Mais une fois les discussions lancées, le consensus espéré n’a jamais réellement existé. Plusieurs intervenants ont contesté la poursuite de l’aventure de Vladimir Petkovic, estimant qu’après deux ans et demi à la tête des Verts, aucun véritable projet de jeu ou de développement n’avait pris forme.

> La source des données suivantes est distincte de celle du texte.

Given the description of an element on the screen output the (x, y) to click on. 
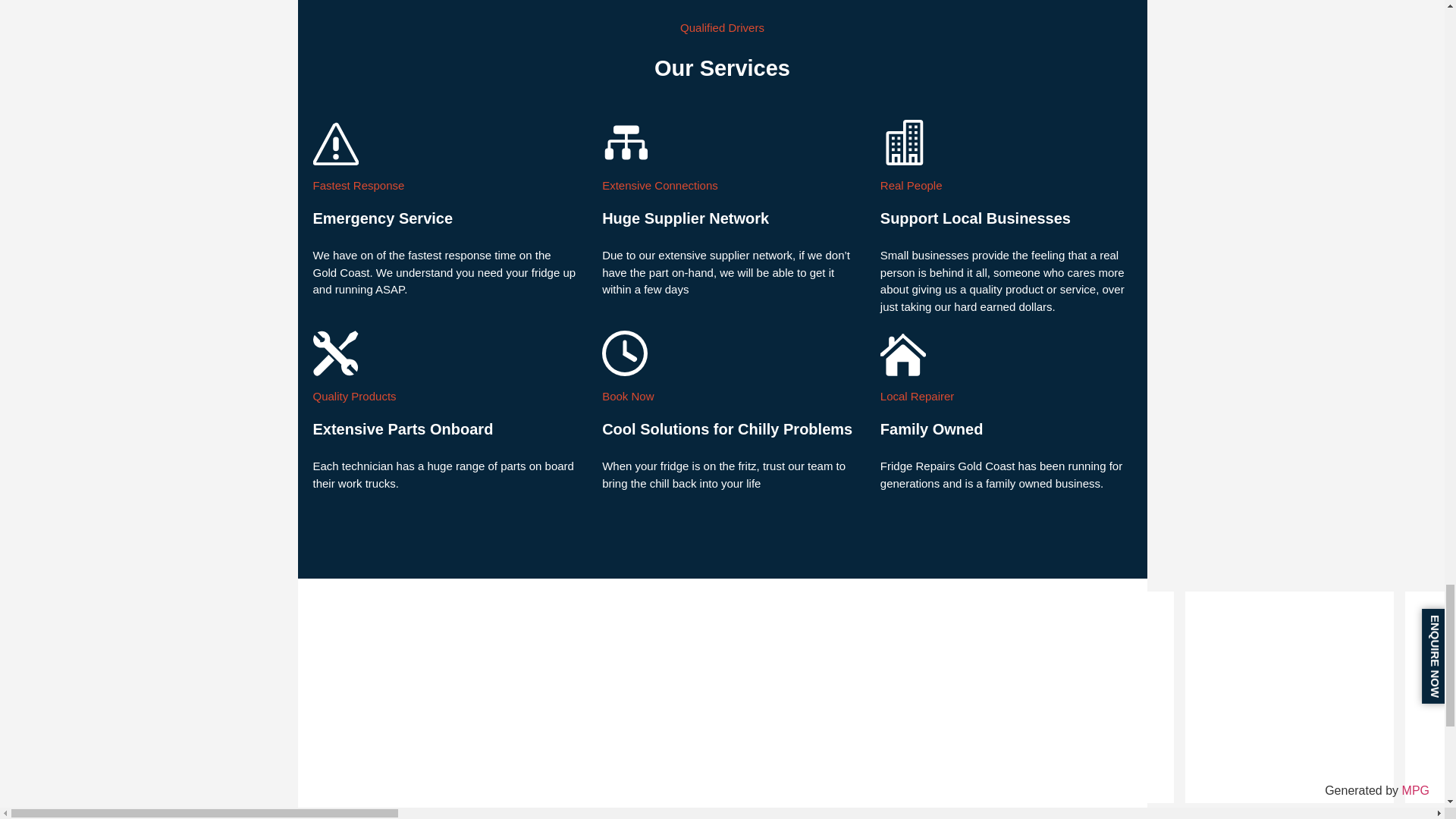
List Title (1430, 697)
Given the description of an element on the screen output the (x, y) to click on. 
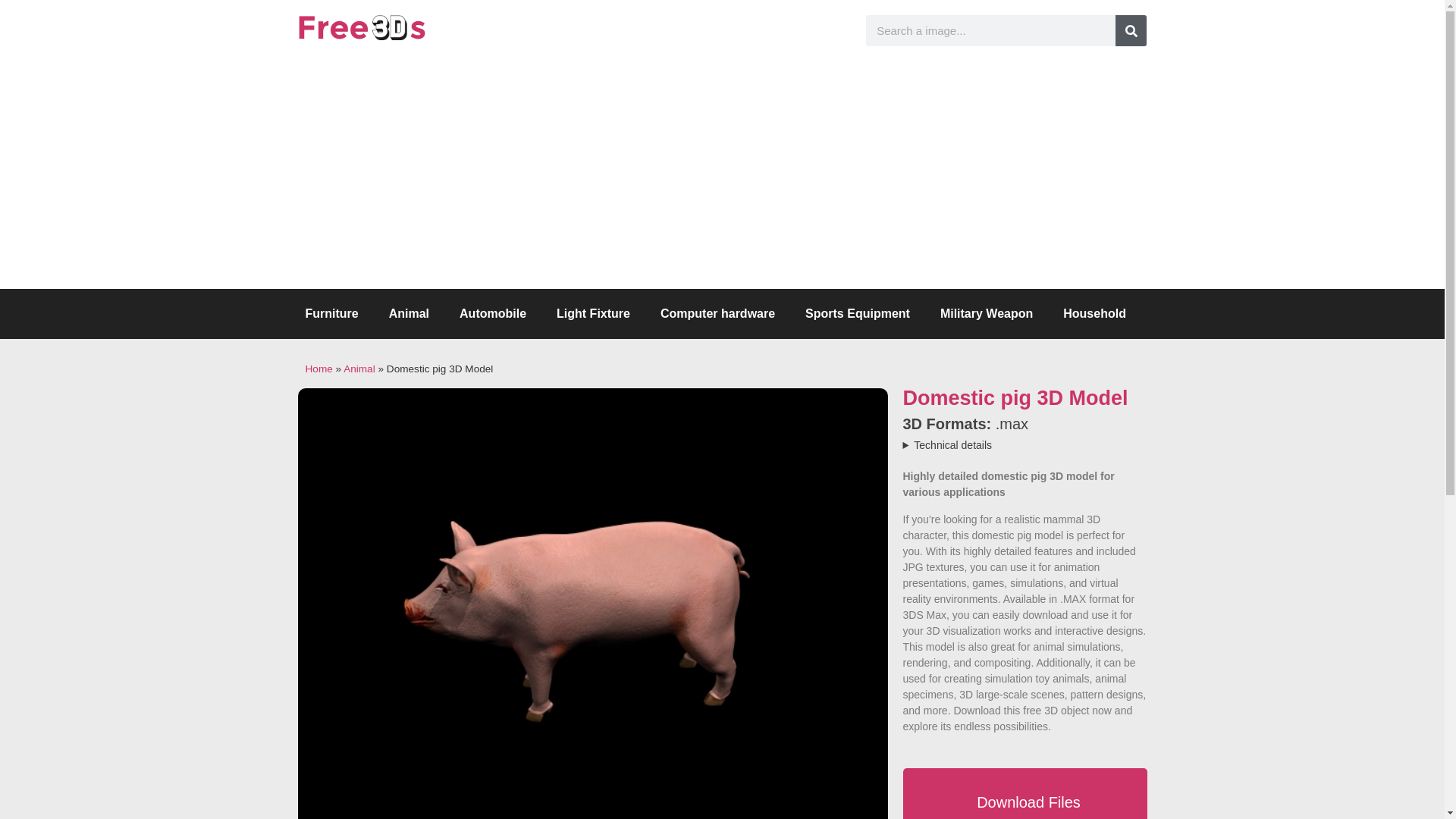
Military Weapon (986, 313)
Sports Equipment (857, 313)
Home (317, 368)
Light Fixture (593, 313)
Computer hardware (717, 313)
Household (1094, 313)
Animal (359, 368)
Furniture (330, 313)
Animal (409, 313)
Automobile (492, 313)
Given the description of an element on the screen output the (x, y) to click on. 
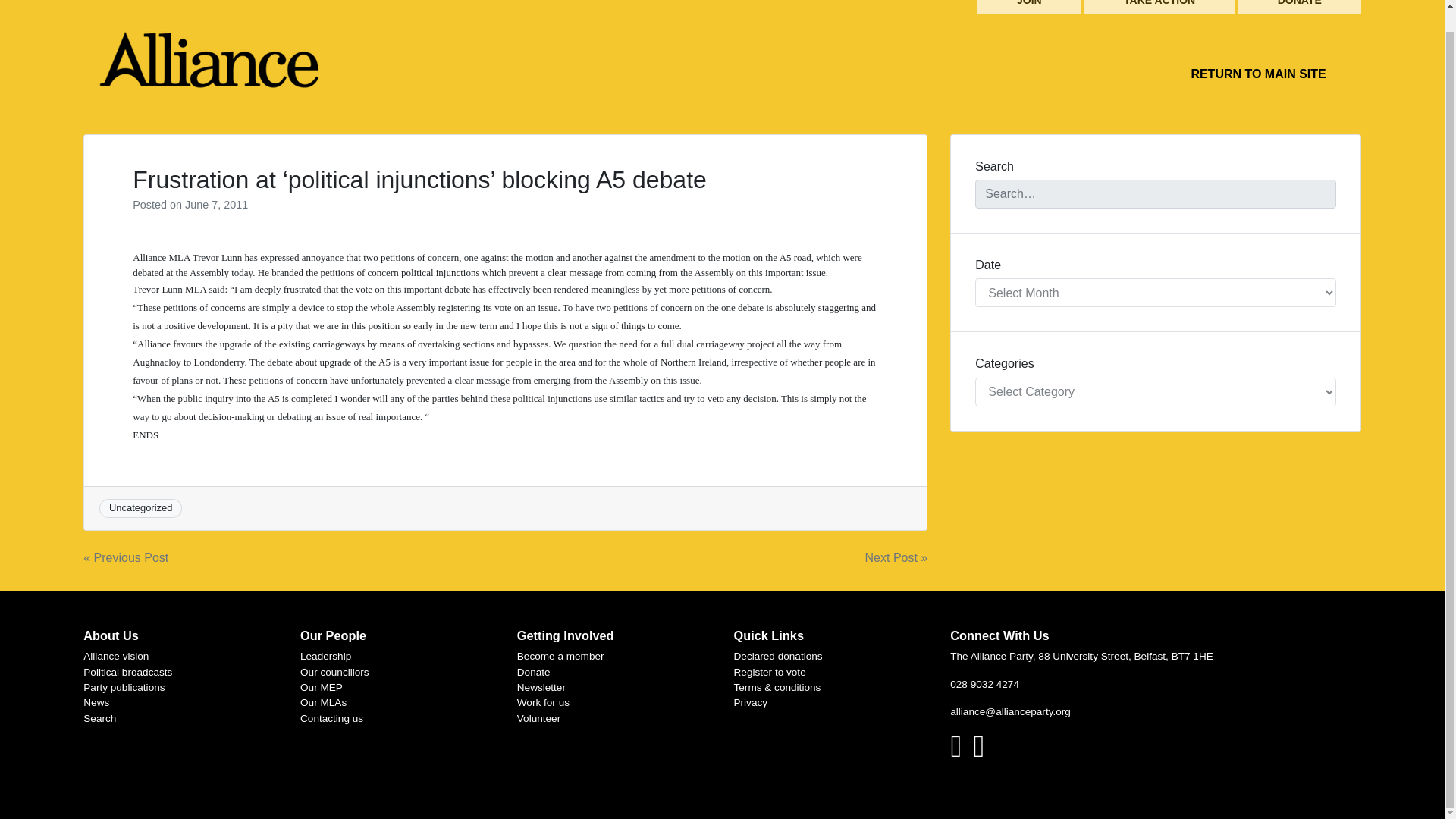
Donate (533, 672)
Declared donations (777, 655)
Work for us (542, 702)
Alliance vision (115, 655)
JOIN (1028, 7)
Register to vote (769, 672)
DONATE (1300, 7)
Our councillors (334, 672)
Our MEP (320, 686)
Become a member (560, 655)
Contacting us (330, 717)
Our MLAs (322, 702)
Party publications (123, 686)
Newsletter (541, 686)
Search (99, 717)
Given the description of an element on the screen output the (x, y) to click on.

Selon eux, la sélection nationale se retrouve aujourd’hui dans une situation proche de celle observée à son arrivée, avec la nécessité de repartir presque de zéro.
Cette position a notamment été défendue par plusieurs figures du football algérien, dont l’ancien directeur technique national Taoufik Kourichi et l’ancien international Rafik Saïfi, actuel sélectionneur des U23. Leur prise de parole a illustré la liberté de ton qui a marqué cette réunion, chacun exprimant son analyse sans véritable ligne imposée.
Malgré ces critiques, l’hypothèse d’un maintien de Vladimir Petkovic demeure la plus probable. Selon plusieurs informations, la FAF privilégierait cette option tout en procédant à une profonde réorganisation du staff technique afin de donner un nouvel élan à la sélection.
Les considérations financières pèsent inéluctablement dans la réflexion fédérale. La clause de résiliation du contrat du sélectionneur nécessitant un accord mutuel entre les deux parties, un départ anticipé engendrera un coût important que la FAF souhaite éviter.
Si la tendance semble donc favorable à la continuité, cette réunion n’a en rien débouché sur une adhésion unanime. Les échanges ont au contraire révélé une fracture entre les partisans de la stabilité et ceux qui estiment qu’un changement s’impose sur le plan sportif.
Le dernier mot reviendra désormais au bureau fédéral de la FAF, seul habilité à trancher officiellement sur l’avenir de Vladimir Petkovic. Une décision est attendue lors de sa prochaine réunion statutaire.